──────── DATA FOR THIS EXERCISE ────────

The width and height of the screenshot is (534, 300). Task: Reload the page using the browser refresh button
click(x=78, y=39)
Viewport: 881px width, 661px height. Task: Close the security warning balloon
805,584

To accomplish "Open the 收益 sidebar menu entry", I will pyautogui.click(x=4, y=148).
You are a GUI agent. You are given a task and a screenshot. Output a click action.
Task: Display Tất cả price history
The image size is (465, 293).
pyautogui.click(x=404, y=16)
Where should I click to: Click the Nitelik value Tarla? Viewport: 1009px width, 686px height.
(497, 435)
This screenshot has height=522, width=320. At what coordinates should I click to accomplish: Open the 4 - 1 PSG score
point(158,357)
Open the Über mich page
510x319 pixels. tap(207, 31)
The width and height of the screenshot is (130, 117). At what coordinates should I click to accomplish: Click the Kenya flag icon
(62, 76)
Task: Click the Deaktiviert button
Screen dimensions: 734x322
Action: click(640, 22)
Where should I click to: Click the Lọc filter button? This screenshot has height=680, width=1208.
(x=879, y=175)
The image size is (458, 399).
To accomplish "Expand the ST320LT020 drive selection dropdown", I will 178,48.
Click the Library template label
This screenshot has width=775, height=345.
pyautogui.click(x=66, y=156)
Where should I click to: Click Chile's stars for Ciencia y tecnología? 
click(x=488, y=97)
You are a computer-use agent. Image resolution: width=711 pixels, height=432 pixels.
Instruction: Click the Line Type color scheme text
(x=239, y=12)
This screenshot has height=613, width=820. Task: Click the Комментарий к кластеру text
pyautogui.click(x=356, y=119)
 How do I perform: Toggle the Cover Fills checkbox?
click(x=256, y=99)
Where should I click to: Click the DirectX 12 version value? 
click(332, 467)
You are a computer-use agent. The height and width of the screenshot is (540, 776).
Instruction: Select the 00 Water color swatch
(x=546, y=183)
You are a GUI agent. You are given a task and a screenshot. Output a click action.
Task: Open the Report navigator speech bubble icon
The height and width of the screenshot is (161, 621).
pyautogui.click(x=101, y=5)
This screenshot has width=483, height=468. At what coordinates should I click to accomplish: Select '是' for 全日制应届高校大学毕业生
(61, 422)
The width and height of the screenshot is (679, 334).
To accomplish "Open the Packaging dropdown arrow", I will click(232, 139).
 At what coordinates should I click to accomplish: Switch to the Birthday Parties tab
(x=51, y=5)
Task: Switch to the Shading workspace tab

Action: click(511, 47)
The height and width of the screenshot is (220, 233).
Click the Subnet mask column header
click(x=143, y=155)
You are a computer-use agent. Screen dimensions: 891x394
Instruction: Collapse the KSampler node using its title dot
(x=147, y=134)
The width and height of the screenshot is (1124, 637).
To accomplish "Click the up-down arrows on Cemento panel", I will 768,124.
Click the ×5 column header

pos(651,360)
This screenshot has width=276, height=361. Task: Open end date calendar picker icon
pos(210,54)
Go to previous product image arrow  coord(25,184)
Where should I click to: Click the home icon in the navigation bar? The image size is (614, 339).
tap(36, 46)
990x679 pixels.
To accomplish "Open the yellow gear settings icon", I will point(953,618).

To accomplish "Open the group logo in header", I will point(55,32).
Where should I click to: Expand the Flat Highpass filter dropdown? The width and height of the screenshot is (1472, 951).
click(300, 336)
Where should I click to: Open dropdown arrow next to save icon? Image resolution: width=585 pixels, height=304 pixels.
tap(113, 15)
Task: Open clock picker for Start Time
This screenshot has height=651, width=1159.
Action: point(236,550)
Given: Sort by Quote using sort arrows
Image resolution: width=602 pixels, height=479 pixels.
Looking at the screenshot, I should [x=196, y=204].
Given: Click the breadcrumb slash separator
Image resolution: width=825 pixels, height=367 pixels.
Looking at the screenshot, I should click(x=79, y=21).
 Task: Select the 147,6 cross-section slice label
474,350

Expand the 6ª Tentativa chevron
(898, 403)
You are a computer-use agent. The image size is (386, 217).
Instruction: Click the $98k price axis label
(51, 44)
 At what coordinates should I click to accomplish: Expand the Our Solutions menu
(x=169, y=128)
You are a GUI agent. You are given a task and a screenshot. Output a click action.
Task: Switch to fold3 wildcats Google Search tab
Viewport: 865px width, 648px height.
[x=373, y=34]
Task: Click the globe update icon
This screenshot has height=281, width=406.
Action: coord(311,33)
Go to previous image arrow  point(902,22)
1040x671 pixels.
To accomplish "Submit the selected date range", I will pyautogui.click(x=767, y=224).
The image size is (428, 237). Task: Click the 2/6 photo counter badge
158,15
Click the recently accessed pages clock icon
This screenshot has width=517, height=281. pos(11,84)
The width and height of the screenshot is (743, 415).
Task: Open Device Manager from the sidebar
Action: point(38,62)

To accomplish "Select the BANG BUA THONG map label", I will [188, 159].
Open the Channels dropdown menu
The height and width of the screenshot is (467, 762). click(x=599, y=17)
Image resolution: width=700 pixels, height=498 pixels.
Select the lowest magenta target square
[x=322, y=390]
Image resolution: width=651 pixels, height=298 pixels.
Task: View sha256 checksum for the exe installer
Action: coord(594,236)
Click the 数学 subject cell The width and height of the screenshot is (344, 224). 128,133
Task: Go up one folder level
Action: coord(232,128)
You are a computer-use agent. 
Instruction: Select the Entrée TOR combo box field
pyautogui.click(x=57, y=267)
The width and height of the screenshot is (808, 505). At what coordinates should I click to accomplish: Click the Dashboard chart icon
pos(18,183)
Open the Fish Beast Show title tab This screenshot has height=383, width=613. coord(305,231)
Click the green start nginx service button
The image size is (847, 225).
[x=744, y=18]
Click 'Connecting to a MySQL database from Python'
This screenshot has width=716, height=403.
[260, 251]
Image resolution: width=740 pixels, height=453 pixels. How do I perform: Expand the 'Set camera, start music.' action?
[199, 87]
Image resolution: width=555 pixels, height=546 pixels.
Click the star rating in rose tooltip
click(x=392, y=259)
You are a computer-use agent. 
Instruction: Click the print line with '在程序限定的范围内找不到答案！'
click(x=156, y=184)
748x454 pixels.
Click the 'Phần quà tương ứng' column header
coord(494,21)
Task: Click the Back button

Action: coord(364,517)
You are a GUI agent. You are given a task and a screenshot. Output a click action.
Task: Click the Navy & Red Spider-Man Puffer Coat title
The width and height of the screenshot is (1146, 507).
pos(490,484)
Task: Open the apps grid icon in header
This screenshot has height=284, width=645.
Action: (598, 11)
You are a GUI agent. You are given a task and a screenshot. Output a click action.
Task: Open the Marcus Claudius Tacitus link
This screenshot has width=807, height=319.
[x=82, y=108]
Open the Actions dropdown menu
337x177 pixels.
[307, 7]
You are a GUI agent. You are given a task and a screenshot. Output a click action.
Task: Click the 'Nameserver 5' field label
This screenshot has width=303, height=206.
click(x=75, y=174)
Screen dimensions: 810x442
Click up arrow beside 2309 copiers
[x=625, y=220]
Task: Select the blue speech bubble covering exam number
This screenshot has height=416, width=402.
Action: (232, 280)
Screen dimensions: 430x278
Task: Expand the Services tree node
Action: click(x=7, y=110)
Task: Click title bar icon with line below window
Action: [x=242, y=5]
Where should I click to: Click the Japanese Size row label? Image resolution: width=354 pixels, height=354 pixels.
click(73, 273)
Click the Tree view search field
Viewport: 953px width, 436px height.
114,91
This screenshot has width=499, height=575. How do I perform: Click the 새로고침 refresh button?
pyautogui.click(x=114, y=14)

────────

- INSTRUCTIONS FOR THE TASK -
Word for word, restate the material above.

- FINISHED TASK -
The width and height of the screenshot is (534, 300). Task: Reload the page using the browser refresh button
click(x=78, y=39)
Viewport: 881px width, 661px height. Task: Close the security warning balloon
805,584

To accomplish "Open the 收益 sidebar menu entry", I will pyautogui.click(x=4, y=148).
You are a GUI agent. You are given a task and a screenshot. Output a click action.
Task: Display Tất cả price history
The image size is (465, 293).
pyautogui.click(x=404, y=16)
Where should I click to: Click the Nitelik value Tarla? Viewport: 1009px width, 686px height.
(497, 435)
This screenshot has height=522, width=320. At what coordinates should I click to accomplish: Open the 4 - 1 PSG score
point(158,357)
Open the Über mich page
510x319 pixels. tap(207, 31)
The width and height of the screenshot is (130, 117). At what coordinates should I click to accomplish: Click the Kenya flag icon
(62, 76)
Task: Click the Deaktiviert button
Screen dimensions: 734x322
Action: click(640, 22)
Where should I click to: Click the Lọc filter button? This screenshot has height=680, width=1208.
(x=879, y=175)
The image size is (458, 399).
To accomplish "Expand the ST320LT020 drive selection dropdown", I will 178,48.
Click the Library template label
This screenshot has width=775, height=345.
pyautogui.click(x=66, y=156)
Where should I click to: Click Chile's stars for Ciencia y tecnología? 
click(x=488, y=97)
You are a computer-use agent. Image resolution: width=711 pixels, height=432 pixels.
Instruction: Click the Line Type color scheme text
(x=239, y=12)
This screenshot has height=613, width=820. Task: Click the Комментарий к кластеру text
pyautogui.click(x=356, y=119)
 How do I perform: Toggle the Cover Fills checkbox?
click(x=256, y=99)
Where should I click to: Click the DirectX 12 version value? 
click(332, 467)
You are a computer-use agent. The height and width of the screenshot is (540, 776).
Instruction: Select the 00 Water color swatch
(x=546, y=183)
You are a GUI agent. You are given a task and a screenshot. Output a click action.
Task: Open the Report navigator speech bubble icon
The height and width of the screenshot is (161, 621).
pyautogui.click(x=101, y=5)
This screenshot has width=483, height=468. At what coordinates should I click to accomplish: Select '是' for 全日制应届高校大学毕业生
(61, 422)
The width and height of the screenshot is (679, 334).
To accomplish "Open the Packaging dropdown arrow", I will click(232, 139).
 At what coordinates should I click to accomplish: Switch to the Birthday Parties tab
(x=51, y=5)
Task: Switch to the Shading workspace tab

Action: click(511, 47)
The height and width of the screenshot is (220, 233).
Click the Subnet mask column header
click(x=143, y=155)
You are a computer-use agent. Screen dimensions: 891x394
Instruction: Collapse the KSampler node using its title dot
(x=147, y=134)
The width and height of the screenshot is (1124, 637).
To accomplish "Click the up-down arrows on Cemento panel", I will 768,124.
Click the ×5 column header

pos(651,360)
This screenshot has width=276, height=361. Task: Open end date calendar picker icon
pos(210,54)
Go to previous product image arrow  coord(25,184)
Where should I click to: Click the home icon in the navigation bar? The image size is (614, 339).
tap(36, 46)
990x679 pixels.
To accomplish "Open the yellow gear settings icon", I will point(953,618).

To accomplish "Open the group logo in header", I will point(55,32).
Where should I click to: Expand the Flat Highpass filter dropdown? The width and height of the screenshot is (1472, 951).
click(300, 336)
Where should I click to: Open dropdown arrow next to save icon? Image resolution: width=585 pixels, height=304 pixels.
tap(113, 15)
Task: Open clock picker for Start Time
This screenshot has height=651, width=1159.
Action: point(236,550)
Given: Sort by Quote using sort arrows
Image resolution: width=602 pixels, height=479 pixels.
Looking at the screenshot, I should [x=196, y=204].
Given: Click the breadcrumb slash separator
Image resolution: width=825 pixels, height=367 pixels.
Looking at the screenshot, I should click(x=79, y=21).
 Task: Select the 147,6 cross-section slice label
474,350

Expand the 6ª Tentativa chevron
(898, 403)
You are a computer-use agent. The image size is (386, 217).
Instruction: Click the $98k price axis label
(51, 44)
 At what coordinates should I click to accomplish: Expand the Our Solutions menu
(x=169, y=128)
You are a GUI agent. You are given a task and a screenshot. Output a click action.
Task: Switch to fold3 wildcats Google Search tab
Viewport: 865px width, 648px height.
[x=373, y=34]
Task: Click the globe update icon
This screenshot has height=281, width=406.
Action: coord(311,33)
Go to previous image arrow  point(902,22)
1040x671 pixels.
To accomplish "Submit the selected date range", I will pyautogui.click(x=767, y=224).
The image size is (428, 237). Task: Click the 2/6 photo counter badge
158,15
Click the recently accessed pages clock icon
This screenshot has width=517, height=281. pos(11,84)
The width and height of the screenshot is (743, 415).
Task: Open Device Manager from the sidebar
Action: point(38,62)

To accomplish "Select the BANG BUA THONG map label", I will [188, 159].
Open the Channels dropdown menu
The height and width of the screenshot is (467, 762). click(x=599, y=17)
Image resolution: width=700 pixels, height=498 pixels.
Select the lowest magenta target square
[x=322, y=390]
Image resolution: width=651 pixels, height=298 pixels.
Task: View sha256 checksum for the exe installer
Action: coord(594,236)
Click the 数学 subject cell The width and height of the screenshot is (344, 224). 128,133
Task: Go up one folder level
Action: coord(232,128)
You are a computer-use agent. 
Instruction: Select the Entrée TOR combo box field
pyautogui.click(x=57, y=267)
The width and height of the screenshot is (808, 505). At what coordinates should I click to accomplish: Click the Dashboard chart icon
pos(18,183)
Open the Fish Beast Show title tab This screenshot has height=383, width=613. coord(305,231)
Click the green start nginx service button
The image size is (847, 225).
[x=744, y=18]
Click 'Connecting to a MySQL database from Python'
This screenshot has width=716, height=403.
[260, 251]
Image resolution: width=740 pixels, height=453 pixels. How do I perform: Expand the 'Set camera, start music.' action?
[199, 87]
Image resolution: width=555 pixels, height=546 pixels.
Click the star rating in rose tooltip
click(x=392, y=259)
You are a computer-use agent. 
Instruction: Click the print line with '在程序限定的范围内找不到答案！'
click(x=156, y=184)
748x454 pixels.
Click the 'Phần quà tương ứng' column header
coord(494,21)
Task: Click the Back button

Action: coord(364,517)
You are a GUI agent. You are given a task and a screenshot. Output a click action.
Task: Click the Navy & Red Spider-Man Puffer Coat title
The width and height of the screenshot is (1146, 507).
pos(490,484)
Task: Open the apps grid icon in header
This screenshot has height=284, width=645.
Action: (598, 11)
You are a GUI agent. You are given a task and a screenshot. Output a click action.
Task: Open the Marcus Claudius Tacitus link
This screenshot has width=807, height=319.
[x=82, y=108]
Open the Actions dropdown menu
337x177 pixels.
[307, 7]
You are a GUI agent. You are given a task and a screenshot. Output a click action.
Task: Click the 'Nameserver 5' field label
This screenshot has width=303, height=206.
click(x=75, y=174)
Screen dimensions: 810x442
Click up arrow beside 2309 copiers
[x=625, y=220]
Task: Select the blue speech bubble covering exam number
This screenshot has height=416, width=402.
Action: (232, 280)
Screen dimensions: 430x278
Task: Expand the Services tree node
Action: click(x=7, y=110)
Task: Click title bar icon with line below window
Action: [x=242, y=5]
Where should I click to: Click the Japanese Size row label? Image resolution: width=354 pixels, height=354 pixels.
click(73, 273)
Click the Tree view search field
Viewport: 953px width, 436px height.
114,91
This screenshot has width=499, height=575. How do I perform: Click the 새로고침 refresh button?
pyautogui.click(x=114, y=14)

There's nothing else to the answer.